■ DATA SUPPLIED
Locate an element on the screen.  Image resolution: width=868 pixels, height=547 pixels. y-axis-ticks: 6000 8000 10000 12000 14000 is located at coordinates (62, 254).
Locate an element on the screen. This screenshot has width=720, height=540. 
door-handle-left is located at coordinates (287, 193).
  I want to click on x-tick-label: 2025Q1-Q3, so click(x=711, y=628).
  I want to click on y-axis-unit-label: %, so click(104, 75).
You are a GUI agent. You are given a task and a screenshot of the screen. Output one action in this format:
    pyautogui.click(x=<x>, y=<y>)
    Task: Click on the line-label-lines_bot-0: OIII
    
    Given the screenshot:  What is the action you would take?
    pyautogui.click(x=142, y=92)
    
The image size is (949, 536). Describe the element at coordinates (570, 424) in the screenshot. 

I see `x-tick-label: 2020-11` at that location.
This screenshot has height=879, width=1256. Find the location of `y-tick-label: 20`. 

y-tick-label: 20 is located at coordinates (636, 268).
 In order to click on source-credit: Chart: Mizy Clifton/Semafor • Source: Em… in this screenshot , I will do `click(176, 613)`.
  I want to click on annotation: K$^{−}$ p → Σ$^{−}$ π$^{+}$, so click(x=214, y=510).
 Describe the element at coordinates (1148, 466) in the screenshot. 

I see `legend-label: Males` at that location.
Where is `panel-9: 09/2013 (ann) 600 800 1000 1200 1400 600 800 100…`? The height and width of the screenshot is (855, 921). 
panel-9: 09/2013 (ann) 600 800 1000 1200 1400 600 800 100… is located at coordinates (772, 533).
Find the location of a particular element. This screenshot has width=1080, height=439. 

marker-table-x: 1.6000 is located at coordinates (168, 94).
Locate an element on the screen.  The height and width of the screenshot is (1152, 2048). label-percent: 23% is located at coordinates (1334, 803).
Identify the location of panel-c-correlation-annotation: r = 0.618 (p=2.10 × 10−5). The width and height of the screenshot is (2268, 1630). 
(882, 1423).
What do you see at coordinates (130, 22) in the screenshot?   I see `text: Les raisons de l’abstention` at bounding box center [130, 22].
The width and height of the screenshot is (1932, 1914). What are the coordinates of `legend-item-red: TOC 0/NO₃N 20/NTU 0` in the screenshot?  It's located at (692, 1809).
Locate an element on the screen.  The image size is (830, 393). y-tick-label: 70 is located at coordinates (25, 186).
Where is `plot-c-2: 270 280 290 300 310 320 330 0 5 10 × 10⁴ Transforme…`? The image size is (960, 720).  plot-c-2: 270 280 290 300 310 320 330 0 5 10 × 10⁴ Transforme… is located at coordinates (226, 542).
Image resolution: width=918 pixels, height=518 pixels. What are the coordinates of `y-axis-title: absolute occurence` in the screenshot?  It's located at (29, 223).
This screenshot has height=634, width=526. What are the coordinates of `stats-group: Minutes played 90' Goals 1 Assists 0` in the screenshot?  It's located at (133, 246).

■ INSTRUCTIONS FOR THE TASK
Edit the listing lines starting at the line that contains "coordinates (226, 542)." and ending at the end of the listing, changing "screenshot" to "image" and keeping everything else the same. Give only those edited lines.

■ WRITTEN RESPONSE
Where is `plot-c-2: 270 280 290 300 310 320 330 0 5 10 × 10⁴ Transforme…`? The image size is (960, 720).  plot-c-2: 270 280 290 300 310 320 330 0 5 10 × 10⁴ Transforme… is located at coordinates (226, 542).
Image resolution: width=918 pixels, height=518 pixels. What are the coordinates of `y-axis-title: absolute occurence` in the image?  It's located at (29, 223).
This image has height=634, width=526. What are the coordinates of `stats-group: Minutes played 90' Goals 1 Assists 0` in the image?  It's located at (133, 246).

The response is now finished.